Je peux vous dire, honorables sénateurs, que j'ai reçu des instructions et que je vais donc faire ce que j'ai à faire.

L'honorable Terry Stratton (leader adjoint de l'opposition) : Juste pour simplifier, avant que nous ne poursuivions cette valse à deux temps, je voudrais ajourner le débat sur ce point. Lorsque nous passerons au prochain point, je crois que c'est là qu'il conviendra de parler du 14 avril.

Son Honneur le Président : Je suppose que nous pourrions aussi ajourner le débat si vous le désirez, sénateur Banks.

(Sur la motion du sénateur Stratton, le débat est ajourné.)

AUTORISATION AU COMITÉ DE SIÉGER PENDANT L'AJOURNEMENT DU SÉNAT

L'honorable Tommy Banks, conformément à l'avis donné le 22 mars 2005, propose :

Que le Comité sénatorial permanent de la sécurité nationale et de la défense soit autorisé, en conformité avec le paragraphe 95(3) du Règlement, à siéger le lundi 11 avril 2005, même si le Sénat est ajourné à ce moment-là pour une période de plus d'une semaine.

— Honorables sénateurs, comme le sénateur Stratton l'a laissé entendre, il s'agit ici d'une question beaucoup plus simple à régler. À mon avis, c'est simplement une question de régie interne.

(1830)

Si je ne me trompe, la semaine du 11 avril est une semaine normale de séance. Depuis sa création, ce comité tient séance les lundis. Bien que le lundi 11 avril tombe avant la reprise des travaux du Sénat, qui ne revient que le 12, j'exhorte les sénateurs à accepter le principe de la motion, de façon à permettre au comité de siéger le jour où il a l'habitude de le faire.

Son Honneur le Président : Les honorables sénateurs sont-ils prêts à se prononcer?

Des voix : Le vote!

Son Honneur le Président : Vous plaît-il, honorables sénateurs, d'adopter la motion?

(La motion est adoptée.)

DROITS DE LA PERSONNE

AUTORISATION AU COMITÉ DE SIÉGER EN L'ABSENCE DU SÉNAT

L'honorable A. Raynell Andreychuk, conformément à l'avis du 22 mars 2005, propose :

Que, conformément au paragraphe 95(3) du Règlement, le Comité sénatorial des droits de la personne soit autorisé à se réunir le lundi 11 avril 2005 même si le Sénat est alors ajourné pour une période de plus d'une semaine.

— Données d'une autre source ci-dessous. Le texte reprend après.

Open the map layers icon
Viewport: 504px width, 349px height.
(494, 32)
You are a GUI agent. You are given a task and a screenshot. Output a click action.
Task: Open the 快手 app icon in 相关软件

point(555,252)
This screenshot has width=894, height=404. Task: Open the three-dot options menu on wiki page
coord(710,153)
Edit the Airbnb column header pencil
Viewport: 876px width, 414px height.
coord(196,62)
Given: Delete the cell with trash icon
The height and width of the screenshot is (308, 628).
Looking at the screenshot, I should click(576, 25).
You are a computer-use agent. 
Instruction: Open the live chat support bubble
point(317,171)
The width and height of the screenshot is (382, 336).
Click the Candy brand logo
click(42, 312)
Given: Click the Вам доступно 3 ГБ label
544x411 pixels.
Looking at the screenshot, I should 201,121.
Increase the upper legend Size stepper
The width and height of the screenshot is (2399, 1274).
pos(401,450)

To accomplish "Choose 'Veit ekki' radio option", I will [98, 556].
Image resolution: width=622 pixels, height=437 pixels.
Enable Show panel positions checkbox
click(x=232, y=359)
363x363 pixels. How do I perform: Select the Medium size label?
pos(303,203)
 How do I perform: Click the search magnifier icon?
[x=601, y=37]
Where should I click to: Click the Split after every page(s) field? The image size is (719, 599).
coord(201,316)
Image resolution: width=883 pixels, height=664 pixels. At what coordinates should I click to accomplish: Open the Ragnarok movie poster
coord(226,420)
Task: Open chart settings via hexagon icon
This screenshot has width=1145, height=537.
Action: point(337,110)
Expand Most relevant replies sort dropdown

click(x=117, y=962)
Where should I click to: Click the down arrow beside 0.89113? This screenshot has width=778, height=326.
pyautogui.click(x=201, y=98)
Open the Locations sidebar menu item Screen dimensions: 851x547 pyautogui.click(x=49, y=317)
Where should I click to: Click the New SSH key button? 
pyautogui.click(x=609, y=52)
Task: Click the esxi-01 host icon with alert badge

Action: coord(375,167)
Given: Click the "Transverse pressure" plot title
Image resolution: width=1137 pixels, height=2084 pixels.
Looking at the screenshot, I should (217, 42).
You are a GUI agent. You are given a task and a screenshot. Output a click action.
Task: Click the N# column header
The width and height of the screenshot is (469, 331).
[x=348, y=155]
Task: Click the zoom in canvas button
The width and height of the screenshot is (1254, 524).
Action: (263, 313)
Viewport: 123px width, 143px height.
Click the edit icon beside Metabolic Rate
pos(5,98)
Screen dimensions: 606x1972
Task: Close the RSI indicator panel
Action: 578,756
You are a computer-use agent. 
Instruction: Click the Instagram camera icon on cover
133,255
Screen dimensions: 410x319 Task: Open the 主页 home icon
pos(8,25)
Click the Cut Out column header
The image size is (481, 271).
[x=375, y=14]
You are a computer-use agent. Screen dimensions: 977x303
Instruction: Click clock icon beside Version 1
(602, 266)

— Honorables sénateurs, lorsque ces deux comités ont été créés, on nous a dit que les heures habituelles et normales de séances seraient le lundi, et que le Règlement serait modifié pour nous éviter d'avoir à présenter des motions comme celle-ci. J'estime que le Comité de la défense et le Comité des droits de la personne devraient avoir le droit de se réunir à leur horaire habituel du lundi, sans avoir à demander l'autorisation.

L'honorable J. Michael Forrestall : Honorables sénateurs, c'est une suggestion très sensée, que j'accepte. Toutefois, je n'accepte pas l'idée que les comités devraient continuer de siéger les lundis. Les membres des comités qui siègent les lundis doivent quitter leur résidence le dimanche pour se rendre à Ottawa, où ils passent la soirée, et ils doivent ensuite siéger au Sénat jusqu'à la fin de la semaine. Cet emploi du temps leur impose une journée de travail supplémentaire. À cause de cela, certains sénateurs ont déjà fait entre 40 et 50 journées de travail supplémentaires.

Toutefois, afin de simplifier les choses pour l'instant, et étant bien entendu que cette situation ne sera pas permanente, j'appuie la proposition.

Son Honneur le Président : Vous plaît-il, honorables sénateurs, d'adopter la motion?

(La motion est adoptée.)

L'AJOURNEMENT

Permission ayant été accordée de revenir aux avis de motion du gouvernement :

L'honorable Bill Rompkey (leader adjoint du gouvernement) : Honorables sénateurs, avec la permission du Sénat et nonobstant l'alinéa 58(1)h) et le paragraphe 13(1) du Règlement, je propose :

Que, lorsque le Sénat s'ajournera aujourd'hui, ce soit au mardi 12 avril 2005, à 14 heures.

Son Honneur le Président : La permission est-elle accordée, honorables sénateurs?

Des voix : D'accord.

(La motion est adoptée.)

(Le Sénat s'ajourne au mardi 12 avril 2005, à 14 heures.)